■ Instruction
Repeat the data below verbatim, keeping every line unchanged.

■ Materials provided
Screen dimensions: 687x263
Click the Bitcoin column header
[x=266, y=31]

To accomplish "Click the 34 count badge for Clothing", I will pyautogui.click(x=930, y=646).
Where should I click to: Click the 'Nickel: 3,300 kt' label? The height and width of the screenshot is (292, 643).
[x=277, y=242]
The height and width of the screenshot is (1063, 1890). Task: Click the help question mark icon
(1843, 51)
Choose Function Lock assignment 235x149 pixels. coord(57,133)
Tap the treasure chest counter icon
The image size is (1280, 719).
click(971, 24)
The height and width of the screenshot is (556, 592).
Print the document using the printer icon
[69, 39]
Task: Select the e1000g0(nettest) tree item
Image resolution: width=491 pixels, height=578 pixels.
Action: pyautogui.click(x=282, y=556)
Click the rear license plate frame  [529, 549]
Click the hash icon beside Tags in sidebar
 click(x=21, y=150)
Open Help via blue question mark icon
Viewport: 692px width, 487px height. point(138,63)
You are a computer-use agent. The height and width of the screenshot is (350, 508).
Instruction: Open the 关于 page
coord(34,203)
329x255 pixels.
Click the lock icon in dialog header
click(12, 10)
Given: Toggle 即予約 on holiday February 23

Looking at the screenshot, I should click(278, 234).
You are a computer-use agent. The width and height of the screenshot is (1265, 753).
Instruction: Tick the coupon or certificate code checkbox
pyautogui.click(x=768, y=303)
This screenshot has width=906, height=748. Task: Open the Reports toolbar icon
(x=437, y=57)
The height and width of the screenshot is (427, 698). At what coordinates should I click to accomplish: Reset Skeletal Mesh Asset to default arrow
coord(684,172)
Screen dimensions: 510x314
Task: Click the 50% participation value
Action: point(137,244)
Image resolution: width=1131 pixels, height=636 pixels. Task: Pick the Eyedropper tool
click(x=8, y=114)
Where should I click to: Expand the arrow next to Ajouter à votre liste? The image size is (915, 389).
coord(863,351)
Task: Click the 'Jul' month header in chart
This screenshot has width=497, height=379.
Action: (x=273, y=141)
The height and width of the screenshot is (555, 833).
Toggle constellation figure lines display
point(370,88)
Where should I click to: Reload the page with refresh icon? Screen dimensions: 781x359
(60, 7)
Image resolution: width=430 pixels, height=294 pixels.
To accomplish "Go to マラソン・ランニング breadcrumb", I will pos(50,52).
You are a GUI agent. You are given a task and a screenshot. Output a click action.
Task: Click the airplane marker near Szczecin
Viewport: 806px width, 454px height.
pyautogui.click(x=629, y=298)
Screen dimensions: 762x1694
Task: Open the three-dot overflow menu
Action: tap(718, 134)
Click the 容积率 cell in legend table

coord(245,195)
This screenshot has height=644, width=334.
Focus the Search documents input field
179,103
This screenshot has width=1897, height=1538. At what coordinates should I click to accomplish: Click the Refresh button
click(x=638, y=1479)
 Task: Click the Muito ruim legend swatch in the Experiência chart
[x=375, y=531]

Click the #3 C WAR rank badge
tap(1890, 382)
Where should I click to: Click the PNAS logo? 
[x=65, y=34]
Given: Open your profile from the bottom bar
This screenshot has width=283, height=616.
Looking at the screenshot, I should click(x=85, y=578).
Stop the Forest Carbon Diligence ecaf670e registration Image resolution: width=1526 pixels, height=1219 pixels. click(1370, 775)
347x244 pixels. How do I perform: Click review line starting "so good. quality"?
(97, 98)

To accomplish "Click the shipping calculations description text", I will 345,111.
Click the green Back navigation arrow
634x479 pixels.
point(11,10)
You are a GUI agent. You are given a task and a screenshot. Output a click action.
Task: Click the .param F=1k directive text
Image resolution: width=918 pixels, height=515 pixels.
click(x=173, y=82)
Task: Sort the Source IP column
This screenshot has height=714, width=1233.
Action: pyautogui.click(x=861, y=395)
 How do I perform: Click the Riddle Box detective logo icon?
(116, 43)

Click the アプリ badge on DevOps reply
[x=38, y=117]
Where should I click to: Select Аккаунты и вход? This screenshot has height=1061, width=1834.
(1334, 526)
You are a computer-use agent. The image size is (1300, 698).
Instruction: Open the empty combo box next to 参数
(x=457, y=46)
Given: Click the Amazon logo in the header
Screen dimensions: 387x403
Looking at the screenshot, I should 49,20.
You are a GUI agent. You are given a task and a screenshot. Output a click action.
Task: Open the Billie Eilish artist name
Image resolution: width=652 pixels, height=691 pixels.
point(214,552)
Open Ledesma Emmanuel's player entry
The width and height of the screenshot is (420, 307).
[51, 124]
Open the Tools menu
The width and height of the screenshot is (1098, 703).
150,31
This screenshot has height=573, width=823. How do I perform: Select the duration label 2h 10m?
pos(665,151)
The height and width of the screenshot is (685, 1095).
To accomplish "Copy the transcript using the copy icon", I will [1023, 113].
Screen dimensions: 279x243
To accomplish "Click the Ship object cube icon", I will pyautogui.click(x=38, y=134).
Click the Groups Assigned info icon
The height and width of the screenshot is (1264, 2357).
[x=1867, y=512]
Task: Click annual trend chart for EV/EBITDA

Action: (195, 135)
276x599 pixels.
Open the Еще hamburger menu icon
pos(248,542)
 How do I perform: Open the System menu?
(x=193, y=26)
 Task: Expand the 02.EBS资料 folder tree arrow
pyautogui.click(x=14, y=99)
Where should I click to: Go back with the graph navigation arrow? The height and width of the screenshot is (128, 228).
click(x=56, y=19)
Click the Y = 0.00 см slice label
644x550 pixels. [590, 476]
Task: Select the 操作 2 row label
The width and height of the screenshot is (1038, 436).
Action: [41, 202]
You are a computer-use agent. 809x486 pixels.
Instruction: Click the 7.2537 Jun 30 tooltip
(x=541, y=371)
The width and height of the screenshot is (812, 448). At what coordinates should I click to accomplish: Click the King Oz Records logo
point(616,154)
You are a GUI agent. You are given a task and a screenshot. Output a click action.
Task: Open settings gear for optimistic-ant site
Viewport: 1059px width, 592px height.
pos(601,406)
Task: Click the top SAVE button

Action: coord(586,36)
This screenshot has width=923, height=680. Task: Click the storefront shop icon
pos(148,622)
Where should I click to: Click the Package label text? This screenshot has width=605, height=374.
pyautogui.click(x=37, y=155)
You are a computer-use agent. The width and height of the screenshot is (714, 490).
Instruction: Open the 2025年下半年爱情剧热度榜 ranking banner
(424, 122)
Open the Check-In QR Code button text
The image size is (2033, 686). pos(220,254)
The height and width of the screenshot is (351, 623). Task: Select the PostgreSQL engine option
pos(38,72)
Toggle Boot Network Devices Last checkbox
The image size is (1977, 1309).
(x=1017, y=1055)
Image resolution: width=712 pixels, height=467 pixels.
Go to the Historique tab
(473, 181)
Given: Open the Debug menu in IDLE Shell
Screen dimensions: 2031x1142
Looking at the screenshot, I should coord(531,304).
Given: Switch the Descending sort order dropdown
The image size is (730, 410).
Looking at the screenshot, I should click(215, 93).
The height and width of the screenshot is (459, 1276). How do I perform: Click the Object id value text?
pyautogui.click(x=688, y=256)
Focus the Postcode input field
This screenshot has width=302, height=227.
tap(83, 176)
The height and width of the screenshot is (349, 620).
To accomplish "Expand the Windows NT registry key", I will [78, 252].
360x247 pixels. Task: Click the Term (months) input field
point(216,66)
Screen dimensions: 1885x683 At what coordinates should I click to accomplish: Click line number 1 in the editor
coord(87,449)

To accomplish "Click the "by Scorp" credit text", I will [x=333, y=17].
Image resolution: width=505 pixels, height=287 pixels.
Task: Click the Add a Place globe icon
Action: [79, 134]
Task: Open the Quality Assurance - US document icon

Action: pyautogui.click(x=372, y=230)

■ Correct answer
Screen dimensions: 687x263
Click the Bitcoin column header
[x=266, y=31]

To accomplish "Click the 34 count badge for Clothing", I will pyautogui.click(x=930, y=646).
Where should I click to: Click the 'Nickel: 3,300 kt' label? The height and width of the screenshot is (292, 643).
[x=277, y=242]
The height and width of the screenshot is (1063, 1890). Task: Click the help question mark icon
(1843, 51)
Choose Function Lock assignment 235x149 pixels. coord(57,133)
Tap the treasure chest counter icon
The image size is (1280, 719).
click(971, 24)
The height and width of the screenshot is (556, 592).
Print the document using the printer icon
[69, 39]
Task: Select the e1000g0(nettest) tree item
Image resolution: width=491 pixels, height=578 pixels.
Action: pyautogui.click(x=282, y=556)
Click the rear license plate frame  [529, 549]
Click the hash icon beside Tags in sidebar
 click(x=21, y=150)
Open Help via blue question mark icon
Viewport: 692px width, 487px height. point(138,63)
You are a computer-use agent. The height and width of the screenshot is (350, 508).
Instruction: Open the 关于 page
coord(34,203)
329x255 pixels.
Click the lock icon in dialog header
click(12, 10)
Given: Toggle 即予約 on holiday February 23

Looking at the screenshot, I should click(278, 234).
You are a computer-use agent. The width and height of the screenshot is (1265, 753).
Instruction: Tick the coupon or certificate code checkbox
pyautogui.click(x=768, y=303)
This screenshot has width=906, height=748. Task: Open the Reports toolbar icon
(x=437, y=57)
The height and width of the screenshot is (427, 698). At what coordinates should I click to accomplish: Reset Skeletal Mesh Asset to default arrow
coord(684,172)
Screen dimensions: 510x314
Task: Click the 50% participation value
Action: point(137,244)
Image resolution: width=1131 pixels, height=636 pixels. Task: Pick the Eyedropper tool
click(x=8, y=114)
Where should I click to: Expand the arrow next to Ajouter à votre liste? The image size is (915, 389).
coord(863,351)
Task: Click the 'Jul' month header in chart
This screenshot has width=497, height=379.
Action: (x=273, y=141)
The height and width of the screenshot is (555, 833).
Toggle constellation figure lines display
point(370,88)
Where should I click to: Reload the page with refresh icon? Screen dimensions: 781x359
(60, 7)
Image resolution: width=430 pixels, height=294 pixels.
To accomplish "Go to マラソン・ランニング breadcrumb", I will pos(50,52).
You are a GUI agent. You are given a task and a screenshot. Output a click action.
Task: Click the airplane marker near Szczecin
Viewport: 806px width, 454px height.
pyautogui.click(x=629, y=298)
Screen dimensions: 762x1694
Task: Open the three-dot overflow menu
Action: tap(718, 134)
Click the 容积率 cell in legend table

coord(245,195)
This screenshot has height=644, width=334.
Focus the Search documents input field
179,103
This screenshot has width=1897, height=1538. At what coordinates should I click to accomplish: Click the Refresh button
click(x=638, y=1479)
 Task: Click the Muito ruim legend swatch in the Experiência chart
[x=375, y=531]

Click the #3 C WAR rank badge
tap(1890, 382)
Where should I click to: Click the PNAS logo? 
[x=65, y=34]
Given: Open your profile from the bottom bar
This screenshot has width=283, height=616.
Looking at the screenshot, I should click(x=85, y=578).
Stop the Forest Carbon Diligence ecaf670e registration Image resolution: width=1526 pixels, height=1219 pixels. click(1370, 775)
347x244 pixels. How do I perform: Click review line starting "so good. quality"?
(97, 98)

To accomplish "Click the shipping calculations description text", I will 345,111.
Click the green Back navigation arrow
634x479 pixels.
point(11,10)
You are a GUI agent. You are given a task and a screenshot. Output a click action.
Task: Click the .param F=1k directive text
Image resolution: width=918 pixels, height=515 pixels.
click(x=173, y=82)
Task: Sort the Source IP column
This screenshot has height=714, width=1233.
Action: pyautogui.click(x=861, y=395)
 How do I perform: Click the Riddle Box detective logo icon?
(116, 43)

Click the アプリ badge on DevOps reply
[x=38, y=117]
Where should I click to: Select Аккаунты и вход? This screenshot has height=1061, width=1834.
(1334, 526)
You are a computer-use agent. The image size is (1300, 698).
Instruction: Open the empty combo box next to 参数
(x=457, y=46)
Given: Click the Amazon logo in the header
Screen dimensions: 387x403
Looking at the screenshot, I should 49,20.
You are a GUI agent. You are given a task and a screenshot. Output a click action.
Task: Open the Billie Eilish artist name
Image resolution: width=652 pixels, height=691 pixels.
point(214,552)
Open Ledesma Emmanuel's player entry
The width and height of the screenshot is (420, 307).
[51, 124]
Open the Tools menu
The width and height of the screenshot is (1098, 703).
150,31
This screenshot has height=573, width=823. How do I perform: Select the duration label 2h 10m?
pos(665,151)
The height and width of the screenshot is (685, 1095).
To accomplish "Copy the transcript using the copy icon", I will [1023, 113].
Screen dimensions: 279x243
To accomplish "Click the Ship object cube icon", I will pyautogui.click(x=38, y=134).
Click the Groups Assigned info icon
The height and width of the screenshot is (1264, 2357).
[x=1867, y=512]
Task: Click annual trend chart for EV/EBITDA

Action: (195, 135)
276x599 pixels.
Open the Еще hamburger menu icon
pos(248,542)
 How do I perform: Open the System menu?
(x=193, y=26)
 Task: Expand the 02.EBS资料 folder tree arrow
pyautogui.click(x=14, y=99)
Where should I click to: Go back with the graph navigation arrow? The height and width of the screenshot is (128, 228).
click(x=56, y=19)
Click the Y = 0.00 см slice label
644x550 pixels. [590, 476]
Task: Select the 操作 2 row label
The width and height of the screenshot is (1038, 436).
Action: [41, 202]
You are a computer-use agent. 809x486 pixels.
Instruction: Click the 7.2537 Jun 30 tooltip
(x=541, y=371)
The width and height of the screenshot is (812, 448). At what coordinates should I click to accomplish: Click the King Oz Records logo
point(616,154)
You are a GUI agent. You are given a task and a screenshot. Output a click action.
Task: Open settings gear for optimistic-ant site
Viewport: 1059px width, 592px height.
pos(601,406)
Task: Click the top SAVE button

Action: coord(586,36)
This screenshot has width=923, height=680. Task: Click the storefront shop icon
pos(148,622)
Where should I click to: Click the Package label text? This screenshot has width=605, height=374.
pyautogui.click(x=37, y=155)
You are a computer-use agent. The width and height of the screenshot is (714, 490).
Instruction: Open the 2025年下半年爱情剧热度榜 ranking banner
(424, 122)
Open the Check-In QR Code button text
The image size is (2033, 686). pos(220,254)
The height and width of the screenshot is (351, 623). Task: Select the PostgreSQL engine option
pos(38,72)
Toggle Boot Network Devices Last checkbox
The image size is (1977, 1309).
(x=1017, y=1055)
Image resolution: width=712 pixels, height=467 pixels.
Go to the Historique tab
(473, 181)
Given: Open the Debug menu in IDLE Shell
Screen dimensions: 2031x1142
Looking at the screenshot, I should coord(531,304).
Given: Switch the Descending sort order dropdown
The image size is (730, 410).
Looking at the screenshot, I should click(215, 93).
The height and width of the screenshot is (459, 1276). How do I perform: Click the Object id value text?
pyautogui.click(x=688, y=256)
Focus the Postcode input field
This screenshot has width=302, height=227.
tap(83, 176)
The height and width of the screenshot is (349, 620).
To accomplish "Expand the Windows NT registry key", I will [78, 252].
360x247 pixels. Task: Click the Term (months) input field
point(216,66)
Screen dimensions: 1885x683 At what coordinates should I click to accomplish: Click line number 1 in the editor
coord(87,449)

To accomplish "Click the "by Scorp" credit text", I will [x=333, y=17].
Image resolution: width=505 pixels, height=287 pixels.
Task: Click the Add a Place globe icon
Action: [79, 134]
Task: Open the Quality Assurance - US document icon

Action: pyautogui.click(x=372, y=230)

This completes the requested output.